Volcanism is not part of the Atlantis story as related by Plato. His narrative clearly attributes the destruction of Atlantis and the Athenians to flooding and earthquake. Admittedly, flooding can be the result of some volcanic activity, but in the absence of any evidence to support this view in the case of Atlantis, the idea is only supposition. While most accept that Atlantis was named after its first king, Atlas, Frank Joseph’s fertile imagination suggests[104] that ‘the island of Atlantis was named after its chief mountain, a dormant volcano’. For those that place Atlantis in the Atlantic the idea of volcanic or seismic activity as the cause of the flooding of Atlantis AND Athens are hard pressed to suggest a location for this activity that would explain two catastrophes two thousand miles or more apart.

Nevertheless, a recent book by William Lauritzen, The Invention of God[745], makes a convincing case for accepting volcanic activity as the inspiration behind some of the imagery of ancient mythologies and most major religions. Lauritzen also suggest that the pyramids were meant to represent volcanoes.
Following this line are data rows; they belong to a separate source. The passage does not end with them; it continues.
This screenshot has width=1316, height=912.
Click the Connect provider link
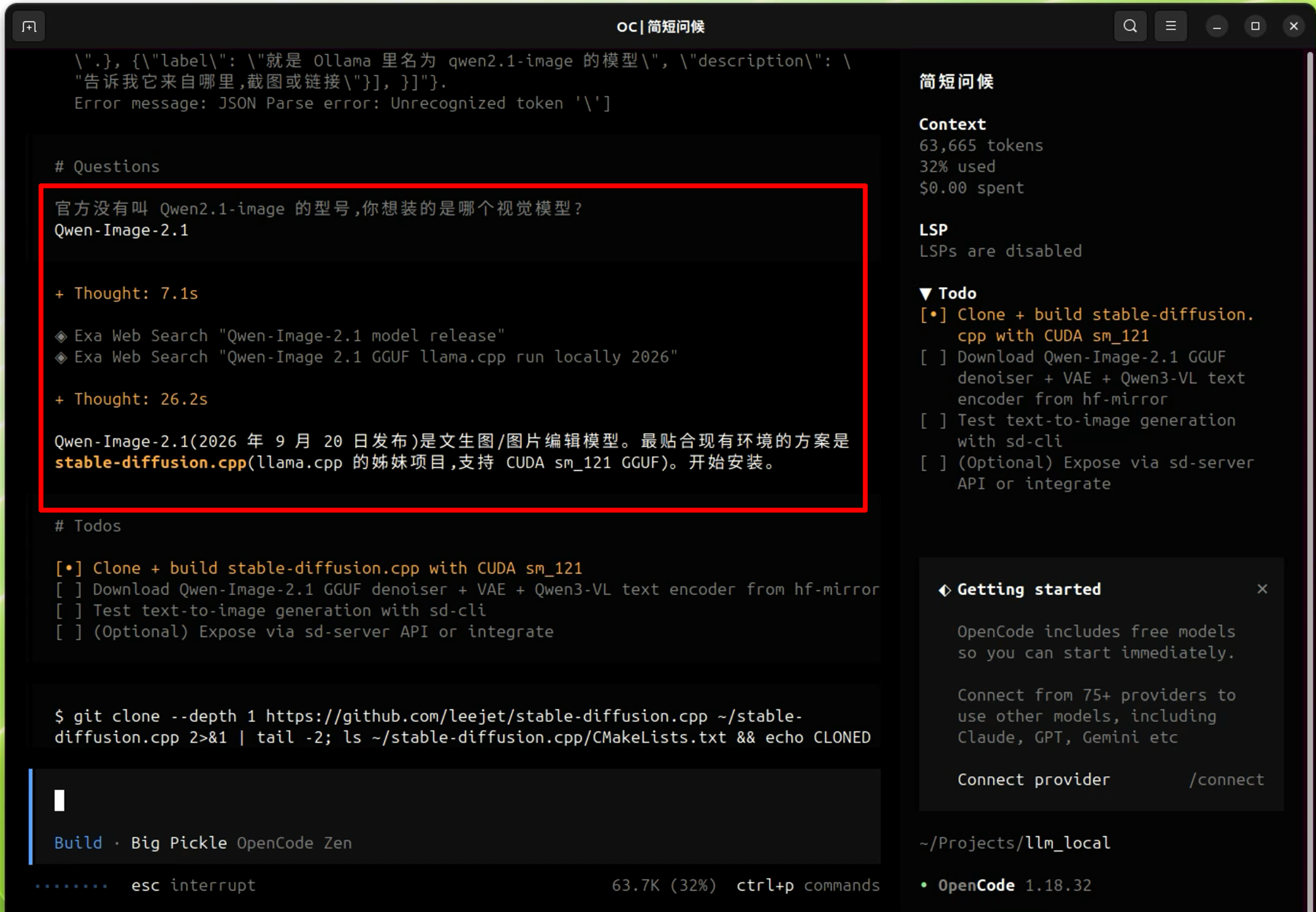click(1034, 780)
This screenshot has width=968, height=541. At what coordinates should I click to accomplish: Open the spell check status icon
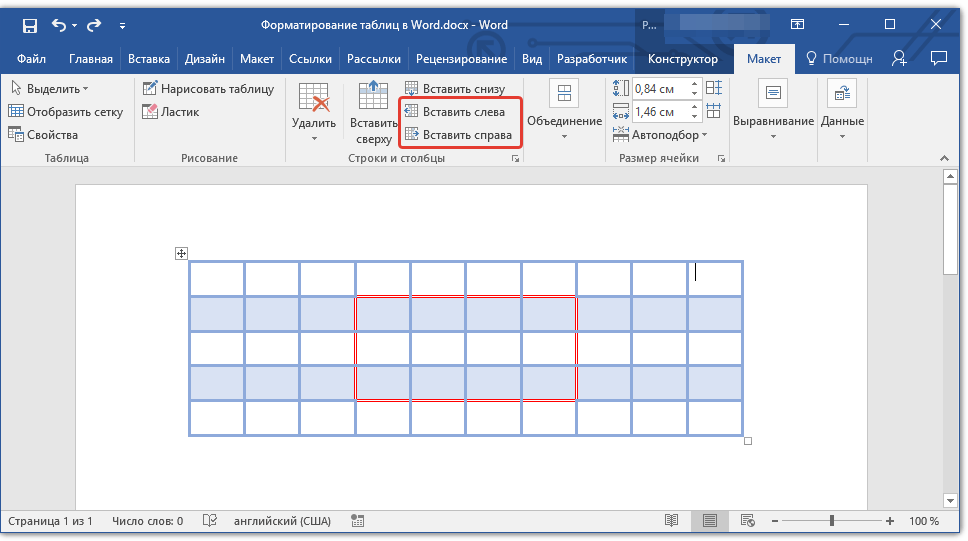210,521
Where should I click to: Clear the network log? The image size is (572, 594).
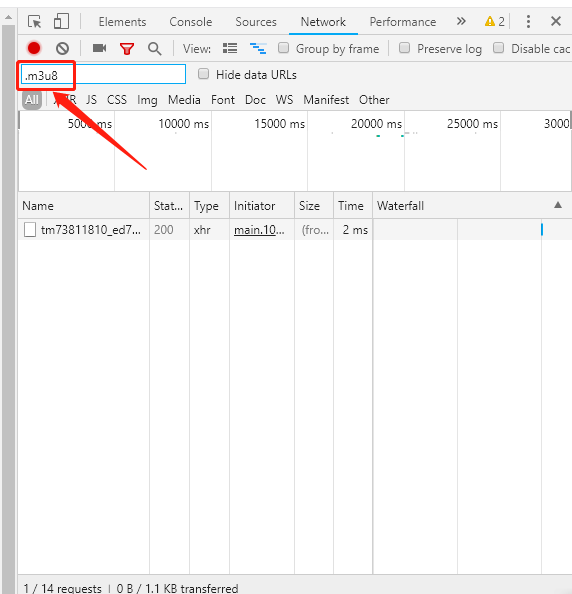[63, 48]
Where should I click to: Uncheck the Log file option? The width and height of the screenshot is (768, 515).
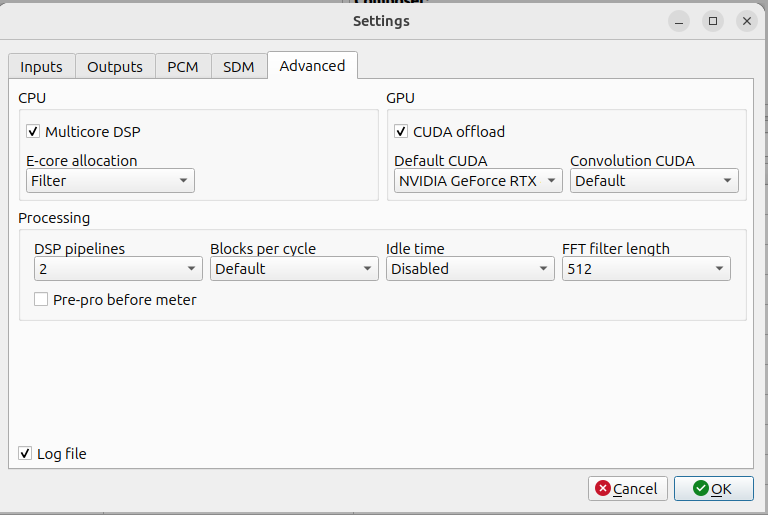coord(25,454)
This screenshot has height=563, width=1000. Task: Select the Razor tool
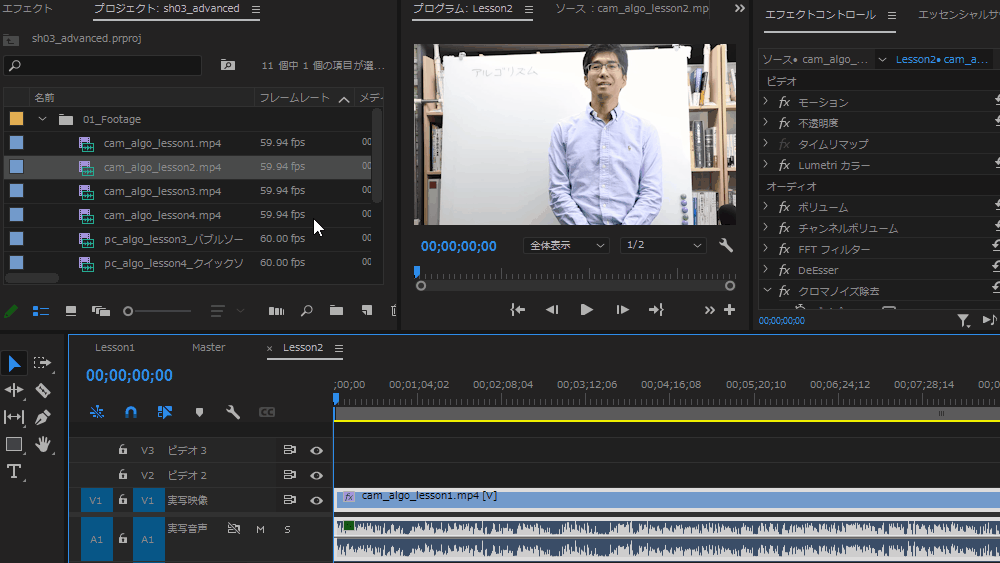click(x=43, y=390)
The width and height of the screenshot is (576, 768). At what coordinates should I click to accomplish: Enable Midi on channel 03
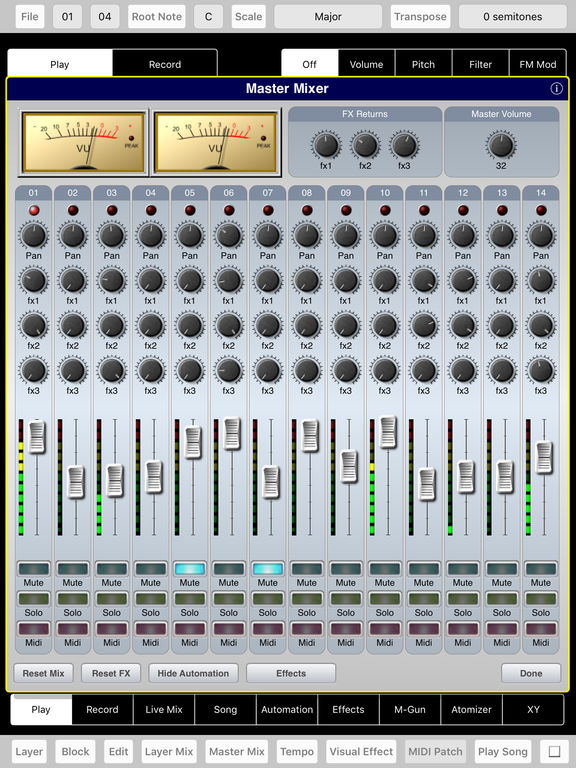[112, 628]
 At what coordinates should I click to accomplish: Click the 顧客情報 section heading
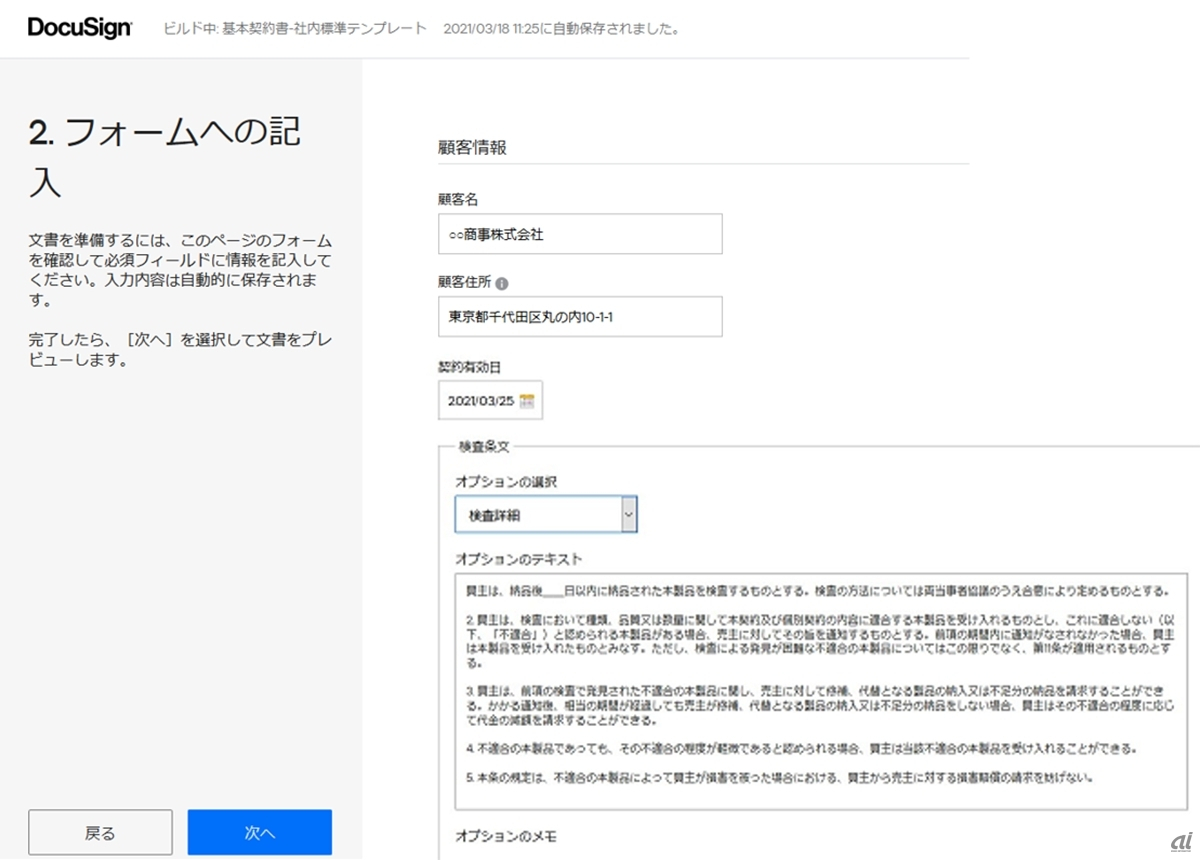click(472, 147)
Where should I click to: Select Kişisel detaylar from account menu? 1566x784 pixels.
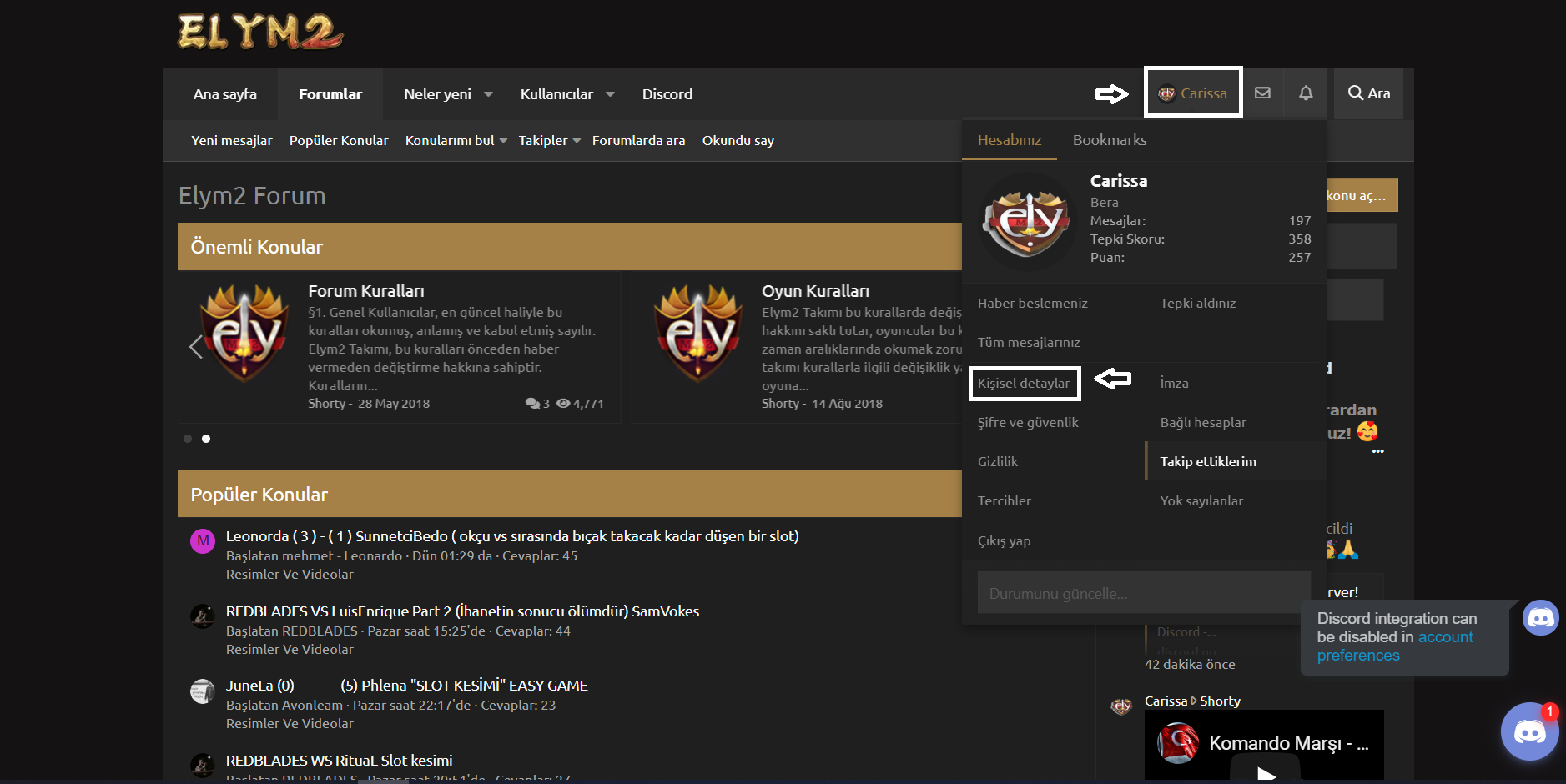pyautogui.click(x=1024, y=384)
The most active volcanic region of Europe is to be found in Italy, where Etna and Stromboli have been continuously erupting for thousands of years(b).

Stromboli

The cataclysmic volcanic eruption of Thera in the second millennium BC has had a strong level of support as the cause of Atlantis’ collapse, a view endorsed by recent television documentaries and an IMAX film. The Greek volcanologist, George Vougioukalakis, whose research is featured in the aforementioned film, is convinced that the eruption of Santorini offers the most rational explanation for the truth behind Plato’s story(a). However, he dissents from the recently expressed view that pumice found on the Northern Sinai Peninsula was transported there by a tsunami generated by the eruption of Thera and prefers to believe their transportation there was by normal sea currents.

Apart from Santorini, Jim Allen also proposes his Andean location, the village of Quillacas, on top of a volcano, as the site of Atlantis and more recently Richard W. Welch has suggested the eruption of a supervolcano in the Atlantic as the cause of Atlantis’ demise. And so the idea of a volcanic destruction of Atlantis still has some support!